Under the framework of the Occupational Health and Safety Act 85 of 1993, Section 8 highlights the paramount responsibility of employers toward their employees. Employers are mandated to provide and uphold, to the extent that it is reasonably practicable, a working environment that is safe and free from any risks to the health of their employees. In this context, when an employee disregards a zero-tolerance policy for alcohol or substance abuse stipulated in their employment contract, they are not only breaching company rules but also undermining the very essence of Section 8 of the Act, which underscores the need for a secure and healthy workplace. Such violations can consequently be classified as misconduct, as they jeopardize the fundamental duty of employers to protect the well-being of their workforce and maintain a safe working environment. It is imperative that both employers and employees recognise the significance of these policies and legal provisions to ensure a workplace that prioritises the health and safety of all.
Alcohol or substance abuse by an employee can be considered misconduct if the individual fails to adhere to a clearly defined zero-tolerance policy outlined in their employment contract. In such cases, the employee is in violation of explicit company rules, making their actions a form of misconduct. A zero-tolerance policy serves as a strong indicator of the employer’s expectations regarding alcohol and substance use in the workplace, leaving little room for ambiguity. Consequently, employees who knowingly breach this policy can be subject to disciplinary actions in accordance with the company’s established procedures, which may include written warnings or even termination of their employment. It is important for both employers and employees to understand and respect these policies to maintain a safe and productive work environment.
When an employee consistently arrives at work smelling of alcohol or under the influence, it may raise questions about potential dependency issues. In such cases, the Labour Relations Act considers alcoholism and drug abuse as forms of incapacity. In cases of incapacity, employers must take a different approach. Rather than using disciplinary measures, employees struggling with dependency problems should be offered counselling and rehabilitation.
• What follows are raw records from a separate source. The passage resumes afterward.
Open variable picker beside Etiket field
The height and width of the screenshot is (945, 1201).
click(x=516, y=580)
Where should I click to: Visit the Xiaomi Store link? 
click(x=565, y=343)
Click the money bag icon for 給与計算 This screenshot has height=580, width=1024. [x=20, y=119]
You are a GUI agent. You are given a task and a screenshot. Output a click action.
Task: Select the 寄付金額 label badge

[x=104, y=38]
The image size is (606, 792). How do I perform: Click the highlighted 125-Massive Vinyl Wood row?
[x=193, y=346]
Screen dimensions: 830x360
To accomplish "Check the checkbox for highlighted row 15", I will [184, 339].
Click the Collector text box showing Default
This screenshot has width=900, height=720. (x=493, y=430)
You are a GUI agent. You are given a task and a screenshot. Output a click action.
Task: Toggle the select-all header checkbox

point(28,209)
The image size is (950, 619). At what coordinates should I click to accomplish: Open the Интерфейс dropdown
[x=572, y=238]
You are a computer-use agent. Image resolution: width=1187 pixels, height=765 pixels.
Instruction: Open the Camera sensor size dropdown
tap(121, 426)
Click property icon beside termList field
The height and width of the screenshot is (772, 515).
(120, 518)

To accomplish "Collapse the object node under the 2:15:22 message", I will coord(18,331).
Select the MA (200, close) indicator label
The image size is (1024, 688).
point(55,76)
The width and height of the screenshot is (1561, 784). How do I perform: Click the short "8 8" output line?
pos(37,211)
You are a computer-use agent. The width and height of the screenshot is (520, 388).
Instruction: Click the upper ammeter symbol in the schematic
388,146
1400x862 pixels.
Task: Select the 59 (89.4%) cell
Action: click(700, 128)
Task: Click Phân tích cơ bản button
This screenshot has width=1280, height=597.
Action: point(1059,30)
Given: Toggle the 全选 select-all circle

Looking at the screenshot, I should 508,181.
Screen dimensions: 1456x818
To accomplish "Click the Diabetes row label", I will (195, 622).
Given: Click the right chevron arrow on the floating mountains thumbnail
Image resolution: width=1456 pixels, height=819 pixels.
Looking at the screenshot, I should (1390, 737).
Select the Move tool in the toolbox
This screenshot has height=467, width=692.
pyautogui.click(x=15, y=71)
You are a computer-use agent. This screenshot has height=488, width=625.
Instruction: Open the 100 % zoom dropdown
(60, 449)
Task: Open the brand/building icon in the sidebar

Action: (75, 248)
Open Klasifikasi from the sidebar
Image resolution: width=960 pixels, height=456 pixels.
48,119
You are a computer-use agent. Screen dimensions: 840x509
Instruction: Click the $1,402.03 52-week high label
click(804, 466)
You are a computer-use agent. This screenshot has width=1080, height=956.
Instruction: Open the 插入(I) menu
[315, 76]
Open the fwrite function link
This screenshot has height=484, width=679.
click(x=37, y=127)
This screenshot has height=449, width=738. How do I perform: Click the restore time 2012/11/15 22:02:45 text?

Employers need to actively assist these individuals in overcoming their dependencies and may recommend participation in a rehabilitation program.
In accordance with the Labour Relations Act and the Code of Good Practice on Dismissal, it’s crucial to emphasize that the onus primarily rests on the employee to disclose alcohol and drug addiction issues to their employer proactively. This disclosure serves as a pivotal step in addressing addiction-related challenges as incapacity rather than misconduct. Attempting to raise addiction as a defence after facing misconduct charges is unlikely to be successful. Employers expect employees to act in good faith and promptly disclose such issues, allowing for a more compassionate approach involving counselling and rehabilitation. The Act and Code emphasise the importance of a proactive, open, and collabourative approach between employers and employees in addressing addiction, which ultimately contributes to a more supportive and effective resolution of the issue within the workplace.
In summary, it’s essential for employers to have well-defined policies in place to address alcohol and substance abuse in the workplace. Such policies should distinguish between misconduct and incapacity, offering assistance and support to employees with dependency problems while applying disciplinary measures for others.
Regularly assessing whether an employee genuinely has a dependency problem is also advisable to ensure fair and consistent treatment. Striking the right balance between addressing misconduct and incapacity is key to maintaining a safe, productive, and supportive work environment.